In Vilnius, inside Nord Security: how AI is changing cybersecurity
Artificial intelligence is changing the way we attack and defend ourselves. Story of a former start-up now worth 3 billion
Inside CyberCity, the Vilnius tech district where startups, scaleups and digital companies have found a home, the Nord Security headquarters tells one of the most interesting stories of new European technology. Founded in 2012 as a small Lithuanian startup around NordVPN, the company has grown into a global cybersecurity group in just over a decade, with around 2,000 people, multiple products under one umbrella and a valuation in excess of $3 billion.
The best known product remains NordVPN. But in Vilnius, the company's chief technology officer, Marijus Briedis, makes it clear that the game is no longer just about virtual private networks. 'NordVPN is no longer just a VPN,' he explains. "We are pushing the product more and more towards malware protection and antivirus." The direction is that of a broader platform: secure connection, phishing protection, anti-fraud tools, dark web monitoring, digital identity defence.
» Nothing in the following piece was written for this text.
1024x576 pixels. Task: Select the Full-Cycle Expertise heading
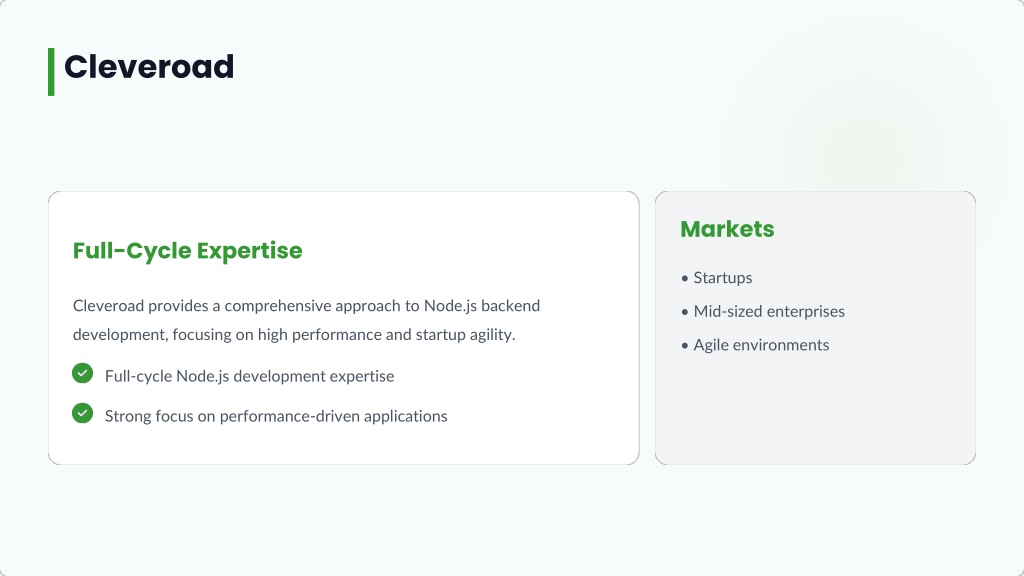pyautogui.click(x=187, y=250)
The reason is simple: cybersecurity is changing in nature. And the factor that is most accelerating this transformation is artificial intelligence. When asked what has had the biggest impact in recent years, between the Russian war in Ukraine and the arrival of generative AI, the CTO has little doubt. "The most important part today is AI," he says. "The models of Anthropic, OpenAI and the others are advancing practically every day."
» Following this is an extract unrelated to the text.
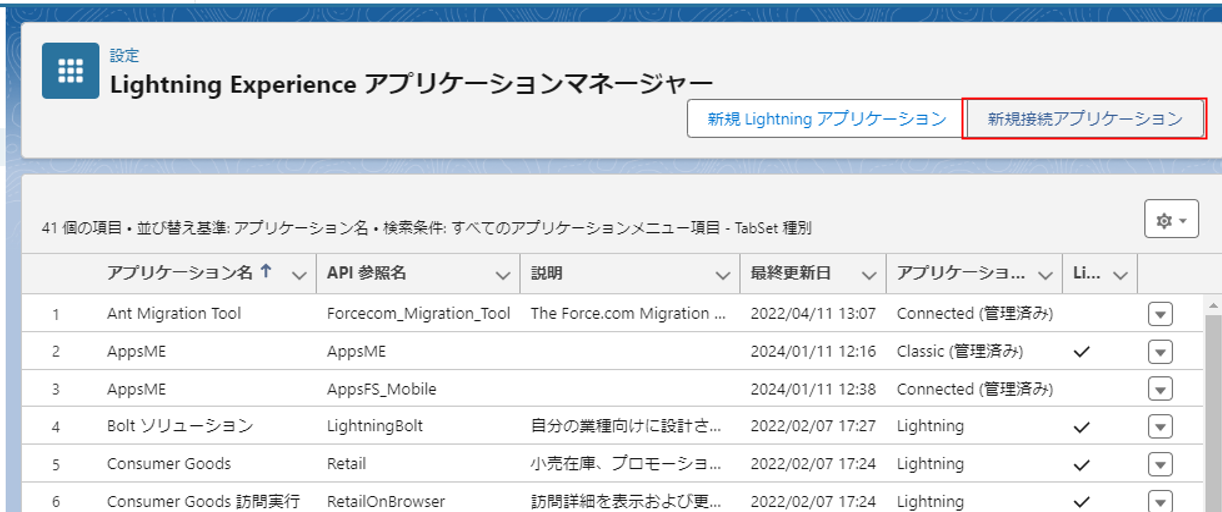Click the アプリケーション種別 column header
1222x512 pixels.
[x=960, y=273]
For Briedis, the AI is working on both sides of the field. It helps those who defend, but it also helps those who attack. 'All it takes to create a scam site today is a prompt,' the manager tells us. A fake e-commerce, a phishing page, a fraudulent campaign can be produced with much less time and cost than in the past. "On the attackers' side today it is a bit easier than on the defenders' side," he adds. "Technology is changing very rapidly. In the future it will be more and more AI versus AI."
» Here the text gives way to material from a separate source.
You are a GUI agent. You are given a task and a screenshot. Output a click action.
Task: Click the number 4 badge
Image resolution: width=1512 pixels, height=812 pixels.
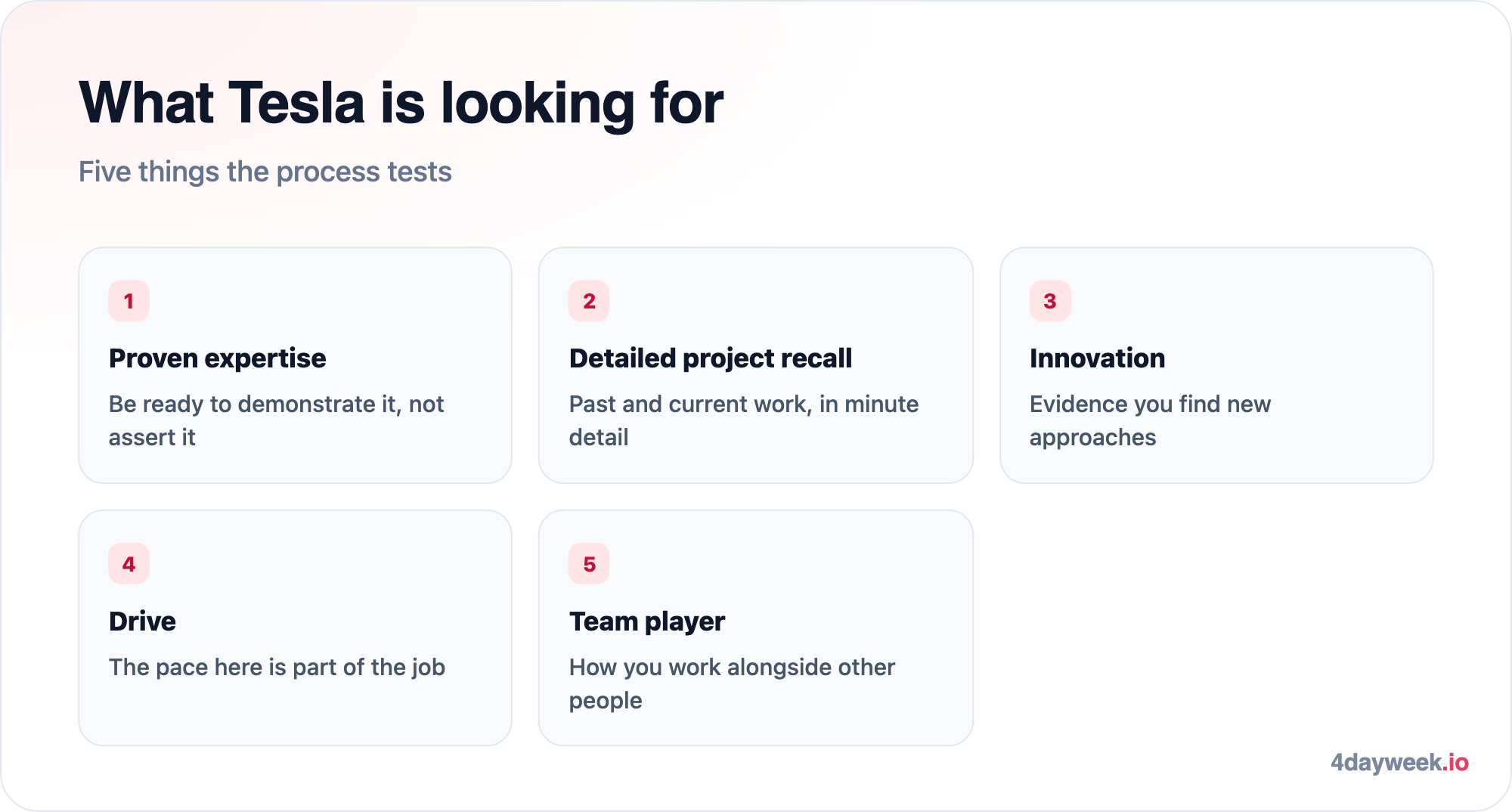129,564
This is where NordVPN is trying to shift its centre of gravity. The company has developed Threat Protection tools that not only block malware or advertisements, but also try to recognise suspicious behaviour, fraudulent sites and attempts to steal credentials. Briedis tells our notebooks that the company also uses internal language models to assess the dangerousness of a site: 'We created a small LLM that analyses up to twenty parameters to understand whether an online shop or a site might be fake'.